Si parfois une sorte de désinformation désordonnée risque d’apparaître, au service de quelques intérêts particuliers passagèrement en conflit, et d’être crue elle aussi, devenant incontrôlable et s’opposant par là au travail d’ensemble d’une désinformation moins irresponsable, ce n’est pas qu’il y ait lieu de craindre que dans celle-là ne se trouvent engagés d’autres manipulateurs plus experts ou plus subtils : c’est simplement parce que la désinformation se déploie maintenant dans un monde où il n’y a plus de place pour aucune vérification.

Le concept confusionniste de désinformation est mis en vedette pour réfuter instantanément, par le seul bruit de son nom, toute critique que n’auraient pas suffi à faire disparaître les diverses agences de l’organisation du silence. Par exemple, on pourrait dire un jour, si cela paraissait souhaitable, que cet écrit est une entreprise de désinformation sur le spectacle ; ou bien, c’est la même chose, de désinformation au détriment de la démocratie.

Contrairement à ce qu’affirme son concept spectaculaire inversé, la pratique de la désinformation ne peut que servir l’État ici et maintenant, sous sa conduite directe, ou à l’initiative de ceux qui défendent les mêmes valeurs. En fait, la désinformation réside dans toute l’information existante ; et comme son caractère principal. On ne la nomme que là où il faut maintenir, par l’intimidation, la passivité. Là où la désinformation est nommée, elle n’existe pas. Là où elle existe, on ne la nomme pas.

Quand il y avait encore des idéologies qui s’affrontaient, qui se proclamaient pour ou contre tel aspect connu de la réalité, il y avait des fanatiques, et des menteurs, mais pas de « désinformateurs ».

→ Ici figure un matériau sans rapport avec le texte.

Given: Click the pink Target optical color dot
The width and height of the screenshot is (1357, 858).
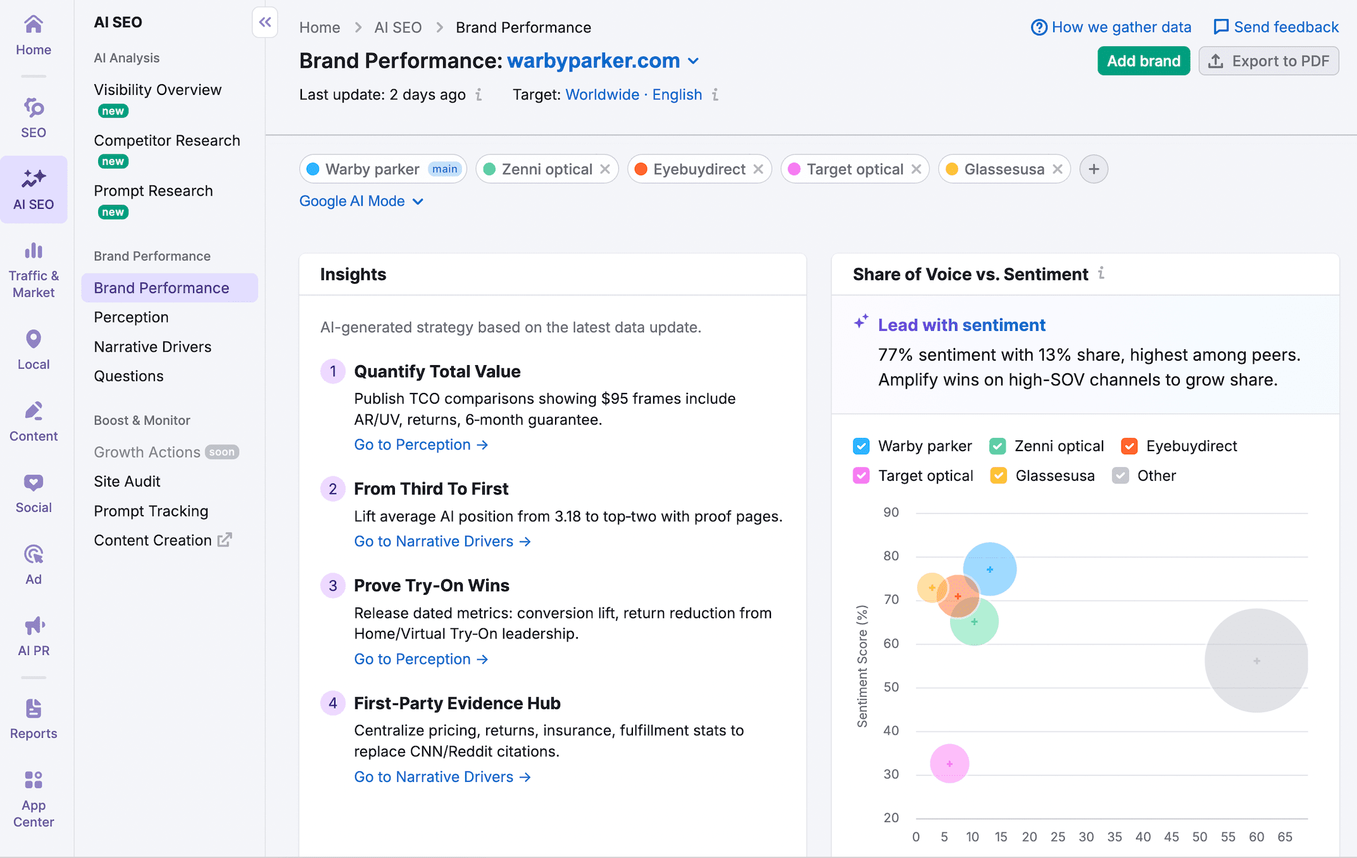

Quand il n’est plus permis, par le respect du consensus spectaculaire, ou au moins par une volonté de gloriole spectaculaire, de dire vraiment ce à quoi l’on s’oppose, ou aussi bien ce que l’on approuve dans toutes ses conséquences ; mais où l’on rencontre souvent l’obligation de dissimuler un côté que l’on considère, pour quelque raison, comme dangereux dans ce que l’on est censé admettre, alors on pratique la désinformation ; comme par étourderie, ou comme par oubli, ou par prétendu faux raisonnement. Et par exemple, sur le terrain de la contestation après 1968, les récupérateurs incapables qui furent appelés « pro-situs » ont été les premiers désinformateurs, parce qu’ils dissimulaient autant que possible les manifestations pratiques à travers lesquelles s’était affirmée la critique qu’ils se flattaient d’adopter ; et, point gênés d’en affaiblir l’expression, ils ne citaient jamais rien ni personne, pour avoir l’air d’avoir eux-mêmes trouvé quelque chose.